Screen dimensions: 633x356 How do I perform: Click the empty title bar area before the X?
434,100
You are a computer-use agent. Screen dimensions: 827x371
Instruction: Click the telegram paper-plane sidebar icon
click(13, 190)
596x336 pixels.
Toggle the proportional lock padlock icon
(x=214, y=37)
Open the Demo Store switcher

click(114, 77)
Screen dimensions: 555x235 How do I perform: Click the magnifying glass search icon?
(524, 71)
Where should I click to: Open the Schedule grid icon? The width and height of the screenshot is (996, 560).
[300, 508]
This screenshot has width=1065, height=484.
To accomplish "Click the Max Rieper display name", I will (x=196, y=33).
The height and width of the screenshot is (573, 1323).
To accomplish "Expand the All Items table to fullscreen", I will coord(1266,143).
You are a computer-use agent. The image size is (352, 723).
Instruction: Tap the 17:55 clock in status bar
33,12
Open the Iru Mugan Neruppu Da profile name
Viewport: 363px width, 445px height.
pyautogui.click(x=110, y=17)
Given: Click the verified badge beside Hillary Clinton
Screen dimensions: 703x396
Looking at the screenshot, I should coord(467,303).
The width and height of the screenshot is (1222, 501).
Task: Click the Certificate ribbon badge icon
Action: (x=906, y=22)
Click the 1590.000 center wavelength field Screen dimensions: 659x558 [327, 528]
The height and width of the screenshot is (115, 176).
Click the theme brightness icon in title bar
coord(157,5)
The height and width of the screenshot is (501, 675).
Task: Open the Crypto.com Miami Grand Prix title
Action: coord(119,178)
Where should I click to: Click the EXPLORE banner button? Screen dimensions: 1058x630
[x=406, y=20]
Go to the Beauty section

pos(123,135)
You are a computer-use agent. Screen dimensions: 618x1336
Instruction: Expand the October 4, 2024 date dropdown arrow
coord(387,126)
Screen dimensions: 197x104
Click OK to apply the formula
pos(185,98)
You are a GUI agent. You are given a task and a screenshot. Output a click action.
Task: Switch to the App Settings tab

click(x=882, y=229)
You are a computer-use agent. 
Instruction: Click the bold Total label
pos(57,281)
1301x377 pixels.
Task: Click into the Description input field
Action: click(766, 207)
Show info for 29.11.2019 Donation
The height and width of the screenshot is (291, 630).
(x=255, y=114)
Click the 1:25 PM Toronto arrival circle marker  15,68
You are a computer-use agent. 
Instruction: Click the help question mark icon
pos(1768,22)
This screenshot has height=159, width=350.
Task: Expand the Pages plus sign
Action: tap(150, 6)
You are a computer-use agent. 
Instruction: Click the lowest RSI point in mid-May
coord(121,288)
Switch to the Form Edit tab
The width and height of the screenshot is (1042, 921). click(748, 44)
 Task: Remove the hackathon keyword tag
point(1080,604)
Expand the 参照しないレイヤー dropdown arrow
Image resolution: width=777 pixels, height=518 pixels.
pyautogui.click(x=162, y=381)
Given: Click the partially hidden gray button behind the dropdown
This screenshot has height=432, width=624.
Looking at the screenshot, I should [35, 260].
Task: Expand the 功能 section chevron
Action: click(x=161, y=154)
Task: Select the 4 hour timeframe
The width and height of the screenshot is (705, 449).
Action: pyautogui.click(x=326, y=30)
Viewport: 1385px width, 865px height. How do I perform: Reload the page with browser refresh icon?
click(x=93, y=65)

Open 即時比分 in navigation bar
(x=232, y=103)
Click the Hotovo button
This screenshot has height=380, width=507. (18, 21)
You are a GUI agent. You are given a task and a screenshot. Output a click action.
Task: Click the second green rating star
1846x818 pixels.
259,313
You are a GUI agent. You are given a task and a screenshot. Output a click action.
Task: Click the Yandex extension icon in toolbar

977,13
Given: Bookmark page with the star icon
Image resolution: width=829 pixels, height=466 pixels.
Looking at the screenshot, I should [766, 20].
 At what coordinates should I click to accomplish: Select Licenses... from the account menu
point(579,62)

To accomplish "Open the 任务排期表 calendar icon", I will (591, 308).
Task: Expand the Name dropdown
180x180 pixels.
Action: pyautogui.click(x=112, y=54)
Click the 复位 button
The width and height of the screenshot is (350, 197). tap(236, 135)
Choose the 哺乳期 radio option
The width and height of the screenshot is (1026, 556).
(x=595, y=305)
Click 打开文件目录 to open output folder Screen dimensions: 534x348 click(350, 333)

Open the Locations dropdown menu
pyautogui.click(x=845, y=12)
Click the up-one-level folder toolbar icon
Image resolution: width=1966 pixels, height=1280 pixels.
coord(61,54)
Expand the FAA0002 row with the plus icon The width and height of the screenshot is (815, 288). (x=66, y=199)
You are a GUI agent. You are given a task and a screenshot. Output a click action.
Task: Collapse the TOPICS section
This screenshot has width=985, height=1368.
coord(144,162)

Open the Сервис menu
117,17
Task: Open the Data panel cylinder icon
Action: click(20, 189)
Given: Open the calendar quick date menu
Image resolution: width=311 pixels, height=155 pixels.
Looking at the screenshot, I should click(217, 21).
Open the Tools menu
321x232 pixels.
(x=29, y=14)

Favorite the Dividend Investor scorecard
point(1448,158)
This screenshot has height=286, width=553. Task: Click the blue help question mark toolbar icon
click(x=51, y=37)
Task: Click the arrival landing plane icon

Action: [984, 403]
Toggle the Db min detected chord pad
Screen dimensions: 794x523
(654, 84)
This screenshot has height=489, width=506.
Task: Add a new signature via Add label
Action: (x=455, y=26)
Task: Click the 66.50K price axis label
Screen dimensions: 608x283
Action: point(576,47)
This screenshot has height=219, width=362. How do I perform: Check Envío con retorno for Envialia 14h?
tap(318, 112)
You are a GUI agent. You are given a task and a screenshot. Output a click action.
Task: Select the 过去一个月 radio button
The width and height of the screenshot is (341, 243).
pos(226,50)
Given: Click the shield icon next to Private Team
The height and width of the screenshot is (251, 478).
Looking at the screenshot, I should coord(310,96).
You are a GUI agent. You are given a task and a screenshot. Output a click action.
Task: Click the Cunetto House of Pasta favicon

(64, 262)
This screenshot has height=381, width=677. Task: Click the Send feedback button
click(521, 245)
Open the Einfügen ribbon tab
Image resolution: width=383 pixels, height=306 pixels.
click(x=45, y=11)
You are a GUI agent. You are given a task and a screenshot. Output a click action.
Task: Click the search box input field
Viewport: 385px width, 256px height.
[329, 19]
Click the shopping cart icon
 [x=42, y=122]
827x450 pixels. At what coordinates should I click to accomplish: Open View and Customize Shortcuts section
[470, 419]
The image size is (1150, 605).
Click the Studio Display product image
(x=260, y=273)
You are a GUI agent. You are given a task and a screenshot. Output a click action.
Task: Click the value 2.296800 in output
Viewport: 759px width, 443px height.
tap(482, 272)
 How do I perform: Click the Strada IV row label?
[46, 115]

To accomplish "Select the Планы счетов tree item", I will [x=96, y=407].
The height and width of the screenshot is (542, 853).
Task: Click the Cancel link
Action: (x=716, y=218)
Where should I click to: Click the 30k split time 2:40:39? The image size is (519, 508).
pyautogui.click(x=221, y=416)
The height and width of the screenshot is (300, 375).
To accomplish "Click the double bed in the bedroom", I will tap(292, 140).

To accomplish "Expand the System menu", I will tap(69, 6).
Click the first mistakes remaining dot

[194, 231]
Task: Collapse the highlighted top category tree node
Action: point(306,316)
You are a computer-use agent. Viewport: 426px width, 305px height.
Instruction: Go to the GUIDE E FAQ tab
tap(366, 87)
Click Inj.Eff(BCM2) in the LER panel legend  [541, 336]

————————

**TASK TO COMPLETE**
Rewrite the entries as a numbered list, starting with the line that contains "Task: Expand the Name dropdown" and continuing through the line that contains "pos(226,50)", and skip any blank lines.

**ANSWER TO THE PROBLEM**
1. Task: Expand the Name dropdown
2. 180x180 pixels.
3. Action: pyautogui.click(x=112, y=54)
4. Click the 复位 button
5. The width and height of the screenshot is (350, 197). tap(236, 135)
6. Choose the 哺乳期 radio option
7. The width and height of the screenshot is (1026, 556).
8. (x=595, y=305)
9. Click 打开文件目录 to open output folder Screen dimensions: 534x348 click(350, 333)
10. Open the Locations dropdown menu
11. pyautogui.click(x=845, y=12)
12. Click the up-one-level folder toolbar icon
13. Image resolution: width=1966 pixels, height=1280 pixels.
14. coord(61,54)
15. Expand the FAA0002 row with the plus icon The width and height of the screenshot is (815, 288). (x=66, y=199)
16. You are a GUI agent. You are given a task and a screenshot. Output a click action.
17. Task: Collapse the TOPICS section
18. This screenshot has width=985, height=1368.
19. coord(144,162)
20. Open the Сервис menu
21. 117,17
22. Task: Open the Data panel cylinder icon
23. Action: click(20, 189)
24. Given: Open the calendar quick date menu
25. Image resolution: width=311 pixels, height=155 pixels.
26. Looking at the screenshot, I should click(217, 21).
27. Open the Tools menu
28. 321x232 pixels.
29. (x=29, y=14)
30. Favorite the Dividend Investor scorecard
31. point(1448,158)
32. This screenshot has height=286, width=553. Task: Click the blue help question mark toolbar icon
33. click(x=51, y=37)
34. Task: Click the arrival landing plane icon
35. Action: [984, 403]
36. Toggle the Db min detected chord pad
37. Screen dimensions: 794x523
38. (654, 84)
39. This screenshot has height=489, width=506.
40. Task: Add a new signature via Add label
41. Action: (x=455, y=26)
42. Task: Click the 66.50K price axis label
43. Screen dimensions: 608x283
44. Action: point(576,47)
45. This screenshot has height=219, width=362. How do I perform: Check Envío con retorno for Envialia 14h?
46. tap(318, 112)
47. You are a GUI agent. You are given a task and a screenshot. Output a click action.
48. Task: Select the 过去一个月 radio button
49. The width and height of the screenshot is (341, 243).
50. pos(226,50)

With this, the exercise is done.